Cambodia: “Every newsroom where I work is muzzled.”

When journalist Mech Dara learned on Sunday that he was being laid off, he experienced déjà vu.

VOD, or Voice of Democracy, is the third independent Cambodian newsroom Dara has worked for in the past six years that has been silenced in some way.

The Khmer and English language outlet was regarded as one of the country’s last bastions of free press until Cambodian leader Hun Sen ordered its closure, claiming it had published a story that “harmed” his government’s reputation.

A 9 February report on Cambodia’s response to the earthquakes in Turkey and Syria stated that army commander and potential successor Hun Manet, Hun Sen’s eldest son, had approved a $100,000 (£83,000) aid package. Hun Sen stated that VOD had crossed a line because only the prime minister can approve foreign aid packages.

“I anticipated it, but I never anticipated that it would arrive so quickly,” Dara said.

Both of his previous employers met the same fate.

The Cambodia Daily ceased publication in 2017 after receiving a hefty tax bill, a move viewed by many as politically motivated. The following year, the Phnom Penh Post was sold to a government-employed public relations firm.

Dara’s path to becoming one of Cambodia’s most esteemed journalists has been arduous.

“I was a rural youth. In my commune, high school graduations are extremely uncommon “The 35-year-old reporter stated.

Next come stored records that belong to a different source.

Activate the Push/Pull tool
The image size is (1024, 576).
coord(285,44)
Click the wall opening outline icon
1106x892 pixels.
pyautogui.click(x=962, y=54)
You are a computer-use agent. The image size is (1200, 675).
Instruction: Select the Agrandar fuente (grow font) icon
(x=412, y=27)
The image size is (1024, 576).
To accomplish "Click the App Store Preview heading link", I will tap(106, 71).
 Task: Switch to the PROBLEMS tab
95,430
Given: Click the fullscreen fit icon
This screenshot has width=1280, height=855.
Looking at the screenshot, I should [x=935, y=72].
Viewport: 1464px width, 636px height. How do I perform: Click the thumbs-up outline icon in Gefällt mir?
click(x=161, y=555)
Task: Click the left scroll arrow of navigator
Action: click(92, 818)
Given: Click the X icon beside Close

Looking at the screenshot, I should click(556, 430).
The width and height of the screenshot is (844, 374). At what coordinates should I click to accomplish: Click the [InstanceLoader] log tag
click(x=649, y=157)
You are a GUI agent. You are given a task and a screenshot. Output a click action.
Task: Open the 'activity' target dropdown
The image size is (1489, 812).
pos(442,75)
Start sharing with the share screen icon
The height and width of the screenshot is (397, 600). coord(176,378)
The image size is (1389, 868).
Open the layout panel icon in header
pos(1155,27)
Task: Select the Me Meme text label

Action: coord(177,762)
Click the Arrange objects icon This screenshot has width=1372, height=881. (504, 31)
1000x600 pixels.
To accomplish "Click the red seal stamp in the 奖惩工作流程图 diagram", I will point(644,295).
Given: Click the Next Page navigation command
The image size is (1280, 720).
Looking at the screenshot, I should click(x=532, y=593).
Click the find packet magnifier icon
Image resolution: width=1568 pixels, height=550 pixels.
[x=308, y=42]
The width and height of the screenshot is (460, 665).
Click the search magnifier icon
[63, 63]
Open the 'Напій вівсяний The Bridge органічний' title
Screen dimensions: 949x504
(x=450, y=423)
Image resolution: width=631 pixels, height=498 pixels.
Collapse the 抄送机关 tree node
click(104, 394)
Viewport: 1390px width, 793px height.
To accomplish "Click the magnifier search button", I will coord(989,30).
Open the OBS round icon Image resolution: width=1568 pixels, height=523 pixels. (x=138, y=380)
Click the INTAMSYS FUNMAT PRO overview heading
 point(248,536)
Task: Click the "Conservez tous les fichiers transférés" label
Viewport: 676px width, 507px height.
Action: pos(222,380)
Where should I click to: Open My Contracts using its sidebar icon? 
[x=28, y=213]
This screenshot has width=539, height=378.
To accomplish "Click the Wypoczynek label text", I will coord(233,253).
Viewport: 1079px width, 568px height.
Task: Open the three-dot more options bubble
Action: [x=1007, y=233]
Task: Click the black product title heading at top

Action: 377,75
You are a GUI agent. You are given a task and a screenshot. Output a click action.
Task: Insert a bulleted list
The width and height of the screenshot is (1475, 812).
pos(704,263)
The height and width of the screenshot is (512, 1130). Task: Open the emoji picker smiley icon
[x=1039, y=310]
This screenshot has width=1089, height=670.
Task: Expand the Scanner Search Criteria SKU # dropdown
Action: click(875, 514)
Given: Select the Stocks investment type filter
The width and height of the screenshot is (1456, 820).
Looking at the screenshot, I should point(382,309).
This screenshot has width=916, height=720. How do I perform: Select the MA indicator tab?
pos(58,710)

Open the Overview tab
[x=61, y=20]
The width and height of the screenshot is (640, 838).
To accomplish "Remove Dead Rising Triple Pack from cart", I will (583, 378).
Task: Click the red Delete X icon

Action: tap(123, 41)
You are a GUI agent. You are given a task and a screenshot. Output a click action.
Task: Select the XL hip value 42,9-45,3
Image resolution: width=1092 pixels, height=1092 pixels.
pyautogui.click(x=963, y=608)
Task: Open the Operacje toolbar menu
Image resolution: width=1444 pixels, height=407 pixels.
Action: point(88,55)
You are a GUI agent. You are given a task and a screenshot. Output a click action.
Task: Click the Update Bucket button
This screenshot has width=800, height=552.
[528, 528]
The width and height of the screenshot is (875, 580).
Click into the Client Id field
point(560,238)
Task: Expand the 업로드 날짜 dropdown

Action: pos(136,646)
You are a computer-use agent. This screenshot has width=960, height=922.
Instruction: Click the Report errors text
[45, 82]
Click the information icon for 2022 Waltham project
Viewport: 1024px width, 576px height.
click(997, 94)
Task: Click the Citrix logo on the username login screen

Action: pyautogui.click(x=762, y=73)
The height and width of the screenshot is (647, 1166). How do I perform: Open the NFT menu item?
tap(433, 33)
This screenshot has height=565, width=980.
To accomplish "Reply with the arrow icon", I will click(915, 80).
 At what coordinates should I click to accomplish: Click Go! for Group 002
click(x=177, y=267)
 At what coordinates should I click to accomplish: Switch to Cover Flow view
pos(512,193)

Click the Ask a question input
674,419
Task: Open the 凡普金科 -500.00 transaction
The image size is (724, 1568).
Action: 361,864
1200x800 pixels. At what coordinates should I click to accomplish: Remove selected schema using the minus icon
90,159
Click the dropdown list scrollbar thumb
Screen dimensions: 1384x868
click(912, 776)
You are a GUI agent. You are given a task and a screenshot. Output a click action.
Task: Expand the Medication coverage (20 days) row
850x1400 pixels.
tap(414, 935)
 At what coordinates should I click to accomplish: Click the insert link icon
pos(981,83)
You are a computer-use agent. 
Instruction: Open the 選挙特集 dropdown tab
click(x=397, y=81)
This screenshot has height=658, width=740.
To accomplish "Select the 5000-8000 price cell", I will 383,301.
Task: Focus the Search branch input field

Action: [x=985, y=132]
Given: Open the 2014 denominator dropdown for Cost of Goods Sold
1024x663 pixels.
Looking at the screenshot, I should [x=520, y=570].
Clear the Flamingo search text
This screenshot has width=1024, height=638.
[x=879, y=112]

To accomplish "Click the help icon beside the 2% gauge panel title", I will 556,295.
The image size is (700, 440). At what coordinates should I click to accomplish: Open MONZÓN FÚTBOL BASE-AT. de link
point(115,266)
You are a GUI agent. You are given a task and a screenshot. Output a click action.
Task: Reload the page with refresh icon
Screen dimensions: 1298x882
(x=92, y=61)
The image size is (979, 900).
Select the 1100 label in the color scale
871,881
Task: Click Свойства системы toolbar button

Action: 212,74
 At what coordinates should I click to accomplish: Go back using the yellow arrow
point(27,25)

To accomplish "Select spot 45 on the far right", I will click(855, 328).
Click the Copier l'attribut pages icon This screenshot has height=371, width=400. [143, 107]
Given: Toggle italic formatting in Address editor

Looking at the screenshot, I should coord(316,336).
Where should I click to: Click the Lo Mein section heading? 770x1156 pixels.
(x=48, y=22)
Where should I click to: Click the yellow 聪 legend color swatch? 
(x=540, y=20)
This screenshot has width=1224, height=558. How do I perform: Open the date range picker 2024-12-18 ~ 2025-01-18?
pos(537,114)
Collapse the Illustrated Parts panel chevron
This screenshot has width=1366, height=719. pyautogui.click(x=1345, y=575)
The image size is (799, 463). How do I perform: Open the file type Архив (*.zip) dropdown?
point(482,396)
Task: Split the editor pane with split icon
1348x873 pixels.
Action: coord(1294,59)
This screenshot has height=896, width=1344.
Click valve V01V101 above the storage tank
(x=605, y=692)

When he was in school in the rural province of Kandal, Dara would sometimes rise at 3 a.m. and walk 10 kilometers (6.2 miles) to a large rice-growing area. Before going to school, he would collect leftovers and bring them to his grandmother. On other occasions, he skipped school to find food.

“I frequently skipped school to fish from morning until night. Sometimes I was so hungry that I was on the verge of fainting. It was a part of rural existence “he said.
When his grandmother died, he was forced to reside in a pagoda for a time.

Dara recalls being told multiple times as a child that his inquisitive nature would one day lead him to become a journalist. At the time, he was unaware of the word’s meaning.

Eventually, he relocated to Phnom Penh, where he lived with various family members for many years. He began studying English and learned about The Cambodia Daily, one of two English-language newspapers in the country.

After school, he would ride his bicycle to the Daily’s newsroom to read the free pages posted on a board outside.

One day, he was called in for a meeting and given responsibility for organizing the archives. Dara decided, however, that he preferred to be out in the field pursuing his own stories rather than filing those reported by others.

“I never cease to pester people to take me out reporting. I inquired countless times, “he said. And then one day he had his opportunity.

Like most beginning journalists, Dara was initially assigned crime stories. But it didn’t take him long to move on to larger stories, such as politics, labor, and human rights.

A former manager at the Daily stated, “Through sheer force of will and hard work, he went from being a child observing a newsroom through a window to being the very essence of that newsroom.”

Dara made the difficult decision in 2016 to switch from the Daily to the Phnom Penh Post, the Daily’s rival across town.

Both outlets reported frequently on controversial topics such as corruption, deforestation, and forced evictions, which were not permitted in the Khmer-language media.

Some observers believe that the government’s tolerance of the English-language press was influenced by its desire to appease Western donors. According to them, China’s growing influence in Cambodia over the past decade has altered this, as Beijing no longer requires such guarantees.

Soon after relocating to the Phnom Penh Post, Dara was forced to witness the closure of his beloved previous newsroom.